Tasks and exercises:
1. Give every section heading that appears in the gardening text.
2. Carry on writing the gardening text after its final sentence.

Document text:
/---
I also realise I don’t know what to do about harvesting veg! In my garden, I let everything bolt because it looks nice! But here it seems like we should really try and eat it. But it will RUIN the display…

Reverting Rose

This is a “Sophie’s Perpetual” Rose that Marion gave me – I think for my 40th Birthday. It is lovely and it is reverting, which means it is turning back into the wild, has 7 leaves (not 5) and some flowers that look like wild dog-roses. The internet says it should only happen on canes developing below the graft, but mine seems to have wild leaves on all of it, though only a few flowers that don’t look true.

The bee goes on

The leaf cutters are taking over! Luke hit a cricket ball into the box and it fell of the fence, but I’m hoping that’s not going to do them any damage. 13 and counting….(you can’t see the top one because it’s all brown but there).

First week of August

Up to 16. Nearly a completely full house. Look at the craft!

I love my fuschia

This is one of the first plants I ever bought, about 20 years ago, in a tiny pot.

Now it is basically a small tree. It wants to bush back into a shrub but I have pruned it over the years to be a tree. I love it because it is beautiful. And partly because it won’t die easily – before I started tree-pruning it, I tried to dig it out and it just grew back; every year I hack huge swathes out of it and it just gets on with it. It is so full of life, that when I use sticks from it as supports for other plants, they start rooting.

And partly because it is a part of THIS garden. It grows out at an angle over the pond, so you couldn’t buy one and plant it like that. It can only be – and can only have grown up over time – where it is.

I also like it because it I once read an article in the FT by Robin Lane-Fox saying tree-pruned shrubs were INCREDIBLY fashionable – mostly for snobbish reasons about how long it takes to grow them – but it made me feel ON TREND.

It is always covered in flowers and full of honey bees, that often bite through the tops of the flowers to cheat their way to nectar.
\---
Extracted information:
/---
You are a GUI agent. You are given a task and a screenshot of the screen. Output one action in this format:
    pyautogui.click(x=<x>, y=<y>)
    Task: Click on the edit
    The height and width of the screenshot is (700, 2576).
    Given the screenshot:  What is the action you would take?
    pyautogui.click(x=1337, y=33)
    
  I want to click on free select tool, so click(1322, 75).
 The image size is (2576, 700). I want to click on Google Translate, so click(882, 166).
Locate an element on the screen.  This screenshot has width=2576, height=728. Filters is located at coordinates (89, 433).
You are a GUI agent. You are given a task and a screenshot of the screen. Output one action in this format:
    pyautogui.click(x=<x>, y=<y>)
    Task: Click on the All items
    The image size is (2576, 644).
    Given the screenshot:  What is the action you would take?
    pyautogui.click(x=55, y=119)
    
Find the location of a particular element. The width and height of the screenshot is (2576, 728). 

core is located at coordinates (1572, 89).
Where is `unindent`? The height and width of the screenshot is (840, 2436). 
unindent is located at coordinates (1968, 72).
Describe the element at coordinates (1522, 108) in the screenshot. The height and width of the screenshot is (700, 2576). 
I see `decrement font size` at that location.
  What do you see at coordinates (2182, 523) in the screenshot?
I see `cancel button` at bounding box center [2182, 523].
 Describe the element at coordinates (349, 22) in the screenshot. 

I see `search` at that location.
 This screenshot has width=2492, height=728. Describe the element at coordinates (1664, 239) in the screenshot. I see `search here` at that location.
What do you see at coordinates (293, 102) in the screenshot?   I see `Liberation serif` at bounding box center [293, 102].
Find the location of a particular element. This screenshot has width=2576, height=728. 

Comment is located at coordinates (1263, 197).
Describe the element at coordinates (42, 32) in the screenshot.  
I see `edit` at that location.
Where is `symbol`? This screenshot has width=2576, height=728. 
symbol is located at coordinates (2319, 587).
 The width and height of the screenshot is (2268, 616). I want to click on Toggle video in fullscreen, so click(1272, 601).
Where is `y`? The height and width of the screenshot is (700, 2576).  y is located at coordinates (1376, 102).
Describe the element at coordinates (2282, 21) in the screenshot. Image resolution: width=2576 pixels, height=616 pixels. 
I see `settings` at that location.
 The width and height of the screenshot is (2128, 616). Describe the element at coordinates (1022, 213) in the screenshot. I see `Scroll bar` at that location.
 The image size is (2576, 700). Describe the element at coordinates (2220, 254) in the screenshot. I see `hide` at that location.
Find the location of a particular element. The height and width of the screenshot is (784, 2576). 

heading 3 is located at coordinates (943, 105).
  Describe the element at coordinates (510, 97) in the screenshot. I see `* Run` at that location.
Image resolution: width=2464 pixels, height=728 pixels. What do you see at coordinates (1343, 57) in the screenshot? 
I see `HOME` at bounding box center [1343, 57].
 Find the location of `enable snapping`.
\---
Exercise results:
1.
Reverting Rose
The bee goes on
First week of August
I love my fuschia

2.
In the last couple of years, it has got fuchsia gall mite, probably from some cheap plants I got from B&Q to grow on for the school fair (which is galling ho-ho). This isn’t going to kill it, but it distorts the leaves and stops the flowers developing properly so that the plant ceases to be “viable”. I cut the infected bits off, and cut it right back in the winter – I read somewhere that very cold winters can kill the mite. So far this year, it looks alright and I”m hoping the cold winter/ spring/summer has delayed it for it a bit. I’ve also read that it gets worse through the summer, as successive generations breed and numbers grow. I think it is such a large plant it will probably be okay – you can chop it back for ages and there is still loads left, but I would be very, very sad if it ceased to be “viable”.

Seedlings: the half-way point

I would say mixed so far. I have…

  • lots of oregano and lots of Queen Anne’s Lace
  • cerinthe, which I am hoping will self-seed from now on (though I have gathered lots of the seed so how is that going to work?)
  • sunflowers, which are planted out and being eaten by the snails
  • some nicotiana but it seems a very long way off flowering
  • chilli – which has no flowers. I think this is because of the lack of sunshine but it is growing all ruffled and bushy but still not flowering.
  • I don’t seem to have any scabious at all; some came up but have all disappeared

On the whole, I would say

  • Be more selective about what you grow and make sure they are annuals/ going to come up this year
  • Grow fewer seedlings of more types things.
  • Be prepared to keep things in pots for longer. I’ve slightly run out of soil to pot everything on in.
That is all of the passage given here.